> [Problem] Where the records appear below, transcribe them exactly, leaving none out.

> [Stored items]
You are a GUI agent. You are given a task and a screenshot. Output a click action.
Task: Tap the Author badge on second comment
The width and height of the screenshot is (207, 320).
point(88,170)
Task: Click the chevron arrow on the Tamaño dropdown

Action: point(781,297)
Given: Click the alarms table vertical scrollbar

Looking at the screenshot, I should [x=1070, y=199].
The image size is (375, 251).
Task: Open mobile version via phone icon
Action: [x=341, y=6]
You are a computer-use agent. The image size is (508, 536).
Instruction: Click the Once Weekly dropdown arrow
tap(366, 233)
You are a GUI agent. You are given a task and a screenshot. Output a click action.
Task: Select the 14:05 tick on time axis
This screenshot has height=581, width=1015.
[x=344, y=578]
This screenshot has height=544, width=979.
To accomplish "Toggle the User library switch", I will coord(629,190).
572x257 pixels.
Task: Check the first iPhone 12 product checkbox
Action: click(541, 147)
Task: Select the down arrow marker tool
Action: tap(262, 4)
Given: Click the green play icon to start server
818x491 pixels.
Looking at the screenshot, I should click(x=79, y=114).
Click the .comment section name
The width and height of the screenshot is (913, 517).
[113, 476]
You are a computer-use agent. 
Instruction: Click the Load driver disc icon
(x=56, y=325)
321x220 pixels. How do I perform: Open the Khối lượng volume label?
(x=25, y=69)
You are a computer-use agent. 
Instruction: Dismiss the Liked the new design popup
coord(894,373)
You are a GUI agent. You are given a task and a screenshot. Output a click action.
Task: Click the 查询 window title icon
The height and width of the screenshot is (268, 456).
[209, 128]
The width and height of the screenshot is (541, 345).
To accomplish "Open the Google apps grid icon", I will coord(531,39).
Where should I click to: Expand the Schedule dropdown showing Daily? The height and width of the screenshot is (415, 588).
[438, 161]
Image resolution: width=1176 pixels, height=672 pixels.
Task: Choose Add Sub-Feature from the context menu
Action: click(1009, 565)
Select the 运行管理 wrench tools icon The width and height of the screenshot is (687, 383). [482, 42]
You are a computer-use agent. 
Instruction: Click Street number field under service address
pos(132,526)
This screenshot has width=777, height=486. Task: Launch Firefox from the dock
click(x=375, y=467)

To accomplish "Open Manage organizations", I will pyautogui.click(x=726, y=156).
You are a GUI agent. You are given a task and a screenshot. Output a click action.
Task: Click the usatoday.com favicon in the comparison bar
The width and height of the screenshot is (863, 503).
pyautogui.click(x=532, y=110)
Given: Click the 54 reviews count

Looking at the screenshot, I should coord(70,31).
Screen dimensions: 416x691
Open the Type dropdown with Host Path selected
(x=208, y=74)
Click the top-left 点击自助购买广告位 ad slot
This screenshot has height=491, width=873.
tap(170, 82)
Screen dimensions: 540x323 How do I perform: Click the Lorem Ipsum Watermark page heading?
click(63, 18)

> [Finished task]
You are a GUI agent. You are given a task and a screenshot. Output a click action.
Task: Tap the Author badge on second comment
The width and height of the screenshot is (207, 320).
point(88,170)
Task: Click the chevron arrow on the Tamaño dropdown

Action: point(781,297)
Given: Click the alarms table vertical scrollbar

Looking at the screenshot, I should [x=1070, y=199].
The image size is (375, 251).
Task: Open mobile version via phone icon
Action: [x=341, y=6]
You are a computer-use agent. The image size is (508, 536).
Instruction: Click the Once Weekly dropdown arrow
tap(366, 233)
You are a GUI agent. You are given a task and a screenshot. Output a click action.
Task: Select the 14:05 tick on time axis
This screenshot has height=581, width=1015.
[x=344, y=578]
This screenshot has height=544, width=979.
To accomplish "Toggle the User library switch", I will coord(629,190).
572x257 pixels.
Task: Check the first iPhone 12 product checkbox
Action: click(541, 147)
Task: Select the down arrow marker tool
Action: tap(262, 4)
Given: Click the green play icon to start server
818x491 pixels.
Looking at the screenshot, I should click(x=79, y=114).
Click the .comment section name
The width and height of the screenshot is (913, 517).
[113, 476]
You are a computer-use agent. 
Instruction: Click the Load driver disc icon
(x=56, y=325)
321x220 pixels. How do I perform: Open the Khối lượng volume label?
(x=25, y=69)
You are a computer-use agent. 
Instruction: Dismiss the Liked the new design popup
coord(894,373)
You are a GUI agent. You are given a task and a screenshot. Output a click action.
Task: Click the 查询 window title icon
The height and width of the screenshot is (268, 456).
[209, 128]
The width and height of the screenshot is (541, 345).
To accomplish "Open the Google apps grid icon", I will coord(531,39).
Where should I click to: Expand the Schedule dropdown showing Daily? The height and width of the screenshot is (415, 588).
[438, 161]
Image resolution: width=1176 pixels, height=672 pixels.
Task: Choose Add Sub-Feature from the context menu
Action: click(1009, 565)
Select the 运行管理 wrench tools icon The width and height of the screenshot is (687, 383). [482, 42]
You are a computer-use agent. 
Instruction: Click Street number field under service address
pos(132,526)
This screenshot has width=777, height=486. Task: Launch Firefox from the dock
click(x=375, y=467)

To accomplish "Open Manage organizations", I will pyautogui.click(x=726, y=156).
You are a GUI agent. You are given a task and a screenshot. Output a click action.
Task: Click the usatoday.com favicon in the comparison bar
The width and height of the screenshot is (863, 503).
pyautogui.click(x=532, y=110)
Given: Click the 54 reviews count

Looking at the screenshot, I should coord(70,31).
Screen dimensions: 416x691
Open the Type dropdown with Host Path selected
(x=208, y=74)
Click the top-left 点击自助购买广告位 ad slot
This screenshot has height=491, width=873.
tap(170, 82)
Screen dimensions: 540x323 How do I perform: Click the Lorem Ipsum Watermark page heading?
click(63, 18)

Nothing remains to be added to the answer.